» **Dataset content**
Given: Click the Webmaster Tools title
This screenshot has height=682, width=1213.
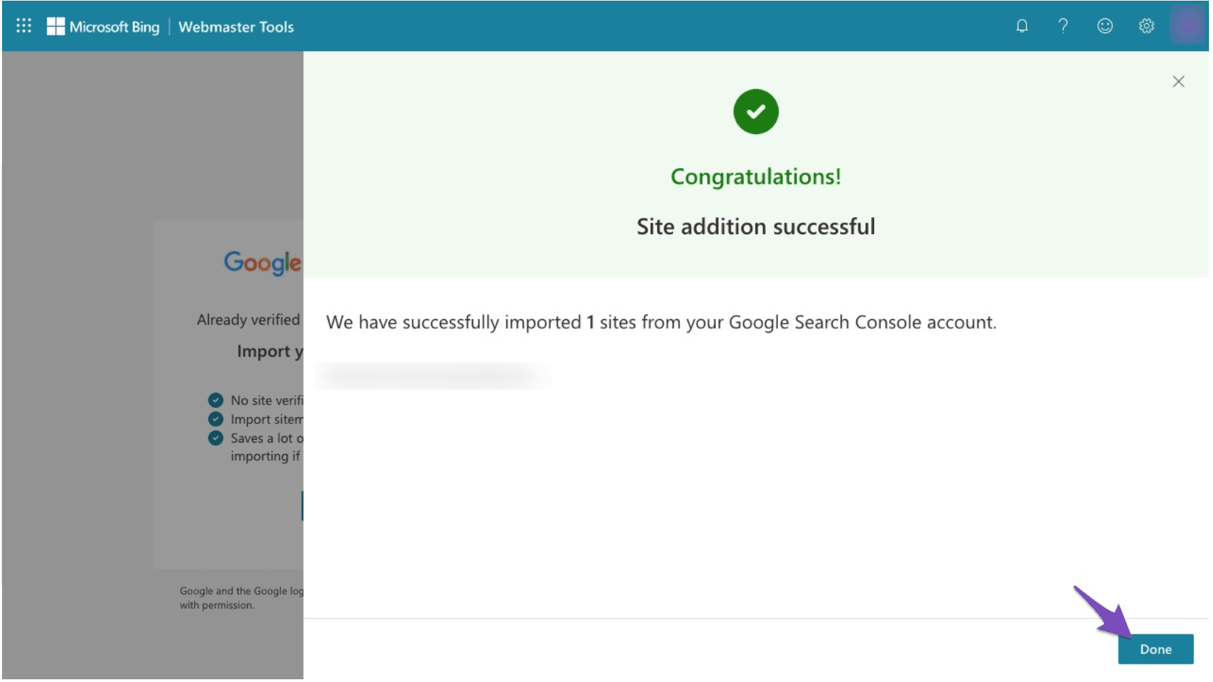Looking at the screenshot, I should coord(236,27).

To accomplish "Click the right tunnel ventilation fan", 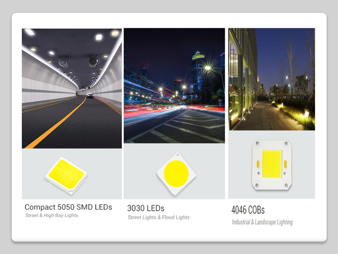I will tap(93, 62).
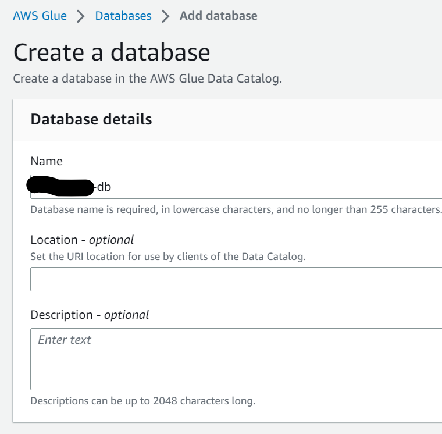Click the AWS Glue Data Catalog subtitle text
This screenshot has height=434, width=442.
pyautogui.click(x=147, y=79)
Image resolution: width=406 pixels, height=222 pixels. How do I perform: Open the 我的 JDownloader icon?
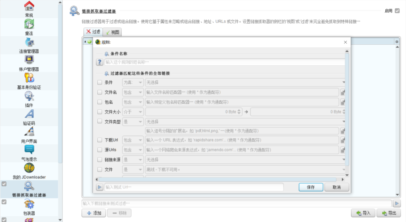pyautogui.click(x=29, y=168)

» **Work required**
Pictures are not part of the copy; reproduce exactly and only the lines from the line containing "Image resolution: width=406" through the end of the listing.

» **Task solution**
Image resolution: width=406 pixels, height=222 pixels. How do I perform: Open the 我的 JDownloader icon?
pyautogui.click(x=29, y=168)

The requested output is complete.